Five key factors
James Dall looks at where Sunday's potentially decisive encounter between Premier League title rivals Manchester United and Chelsea could be won and lost.
By James Dall
Last Updated: 06/05/11 12:09pm
The selection or omission of Torres
There has been much talk of this, and no wonder why, amid rumours Chelsea manager Carlo Ancelotti is obligated by owner Roman Abramovich to select January acquisition Fernando Torres - a catch-22 situation for the Italian? The floodgates have so far failed to open for the £50million signing from Liverpool after 63 minutes against Tottenham Hotspur produced no second goal following the breaking of Torres' goalscoring duck versus West Ham. Common consensus seems to be that the Blues will have a stronger chance of victory at Old Trafford should they start with Didier Drogba in a solo striking role. In seasons gone by, Torres has given United's backline a rough ride, but in five appearances, for both Chelsea and Liverpool, versus the Red Devils this season the Spain international has failed to score. Drogba, meanwhile, netted in defeat after coming off the bench at United in the Champions League last month.
The centre of the park
Yes, you knew this already, but nonetheless this matter of the game being won and lost in midfield needs to be explored further. United's slump last weekend at Arsenal that blew open the title race largely hinged on their failings in the midfield battle. The partnership of Michael Carrick and Anderson proved a weak one as a youthful Gunners trio marshalled this area. Indeed, a view of that game's post-match statistics reveals the visitors lost out to their North London hosts on possession, passing success, number of passes made and territorial advantage. It is anticipated that Ryan Giggs will return to the starting line-up, the Welshman hoping to have a similar impact as he did in the two recent Champions League meetings. For Chelsea, meanwhile, the importance of their holding man cannot be underestimated as John Obi Mikel aims to replicate Arsenal midfielder Alex Song's successful job last weekend of nullifying the threat of Wayne Rooney.

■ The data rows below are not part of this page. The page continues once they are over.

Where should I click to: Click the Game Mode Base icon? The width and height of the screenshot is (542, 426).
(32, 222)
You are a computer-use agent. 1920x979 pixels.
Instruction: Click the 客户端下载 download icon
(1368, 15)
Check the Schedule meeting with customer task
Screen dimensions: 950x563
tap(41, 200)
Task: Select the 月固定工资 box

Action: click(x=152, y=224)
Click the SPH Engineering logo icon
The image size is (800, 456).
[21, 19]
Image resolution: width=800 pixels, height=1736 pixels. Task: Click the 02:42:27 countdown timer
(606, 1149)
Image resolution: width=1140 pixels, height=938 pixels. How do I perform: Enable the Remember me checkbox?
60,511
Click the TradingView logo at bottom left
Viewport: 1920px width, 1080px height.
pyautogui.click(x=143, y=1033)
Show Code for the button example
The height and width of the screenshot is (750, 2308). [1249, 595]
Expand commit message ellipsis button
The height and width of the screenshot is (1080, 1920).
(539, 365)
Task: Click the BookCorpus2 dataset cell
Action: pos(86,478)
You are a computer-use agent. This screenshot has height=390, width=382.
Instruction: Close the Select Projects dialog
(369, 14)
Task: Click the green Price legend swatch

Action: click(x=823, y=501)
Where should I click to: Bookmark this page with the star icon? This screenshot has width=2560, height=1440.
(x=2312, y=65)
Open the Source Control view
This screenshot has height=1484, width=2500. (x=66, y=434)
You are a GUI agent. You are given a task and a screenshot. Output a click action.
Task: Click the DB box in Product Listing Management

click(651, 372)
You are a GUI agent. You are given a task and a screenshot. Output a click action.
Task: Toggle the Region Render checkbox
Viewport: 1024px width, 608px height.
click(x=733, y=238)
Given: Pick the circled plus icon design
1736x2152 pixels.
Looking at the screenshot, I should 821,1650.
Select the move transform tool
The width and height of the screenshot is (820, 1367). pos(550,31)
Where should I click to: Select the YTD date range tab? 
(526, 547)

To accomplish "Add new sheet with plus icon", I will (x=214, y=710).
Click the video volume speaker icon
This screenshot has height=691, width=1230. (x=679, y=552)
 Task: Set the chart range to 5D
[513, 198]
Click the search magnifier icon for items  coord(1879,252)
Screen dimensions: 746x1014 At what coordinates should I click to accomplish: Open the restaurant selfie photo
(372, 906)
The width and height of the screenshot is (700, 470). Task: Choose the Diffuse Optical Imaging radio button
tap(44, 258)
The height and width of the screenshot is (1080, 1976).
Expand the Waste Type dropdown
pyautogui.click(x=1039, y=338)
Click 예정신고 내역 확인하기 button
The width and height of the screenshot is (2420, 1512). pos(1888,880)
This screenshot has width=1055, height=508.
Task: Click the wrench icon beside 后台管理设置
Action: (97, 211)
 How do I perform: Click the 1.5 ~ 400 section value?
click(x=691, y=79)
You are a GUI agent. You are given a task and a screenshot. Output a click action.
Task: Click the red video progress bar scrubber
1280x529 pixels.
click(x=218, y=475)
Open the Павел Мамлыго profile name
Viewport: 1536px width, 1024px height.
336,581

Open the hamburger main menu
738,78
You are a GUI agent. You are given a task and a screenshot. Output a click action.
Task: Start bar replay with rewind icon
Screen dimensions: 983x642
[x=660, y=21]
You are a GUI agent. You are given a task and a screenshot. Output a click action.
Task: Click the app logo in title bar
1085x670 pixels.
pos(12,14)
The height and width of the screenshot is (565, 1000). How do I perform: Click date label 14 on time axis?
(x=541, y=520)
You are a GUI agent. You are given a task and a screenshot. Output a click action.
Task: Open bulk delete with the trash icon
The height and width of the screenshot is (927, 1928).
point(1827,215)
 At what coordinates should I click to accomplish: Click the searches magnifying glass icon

The Old Trafford influence
United's home record this campaign has been near perfection. Indeed, Sir Alex Ferguson's men have dropped just two points on their own turf in the league this season. An even more eye-watering statistic is that no opposition player has scored a first-half goal at Old Trafford in the Premier League since Joe Cole did in this fixture last April - good heavens. So good has the table-toppers' points return been at home this term that two wins from their remaining matches at Old Trafford would match the record haul of 55 points set by none other than Jose Mourinho as Chelsea manager in the 2005/06 season.
The psychological factor
"The results against them in the Champions League were very good. I think that gives us the psychological advantage," said Nani. Yes, while Chelsea have strung a run together of five successive league triumphs, their two European stutters versus their rivals United have deflated that swelling balloon of confidence. However, it is a rare thing for United's own mental strength to be under scrutiny. Chelsea will take great heart from the previously-thought-impossible scenario that they are even in this position come May. Chelsea had fallen back to fifth and nine points behind the Red Devils, only for a combination of their resurgence and an unusual United wobble to present them with an opportunity of going top on goal difference with two matches to play. Now, talk of a Newcastle United-esque capitulation is making the pages in newspapers. On record, the Red Devils boast the highest May points return in the Premier League, but, despite Giggs stating: "We have not thought about losing a big lead", one cannot help but feel that a peculiar emotion for a United player called 'doubt' must lurk in the depths of players' minds.
The man in black
Let us talk facts: referee Howard Webb has awarded penalties to United in three of the last four competitive games he has officiated at Old Trafford. Also, Ferguson's charges have won the last seven Premier League matches at the Theatre of Dreams that Webb has officiated. Now the conjecture: Ferguson has wasted little time in ramping up the pressure on Webb ahead of Sunday's showdown. He claims that Chelsea benefited from "great decisions" in their 2-1 victory over Tottenham at Stamford Bridge last weekend. Yet, pressure is on all referees' shoulders this weekend, not just Webb's, following a number of controversial decisions in the previous round of Premier League fixtures. That said, Ryan Babel's Tweeted mock-up of Webb dressed in a Red Devils shirt remains burnt into one's memory.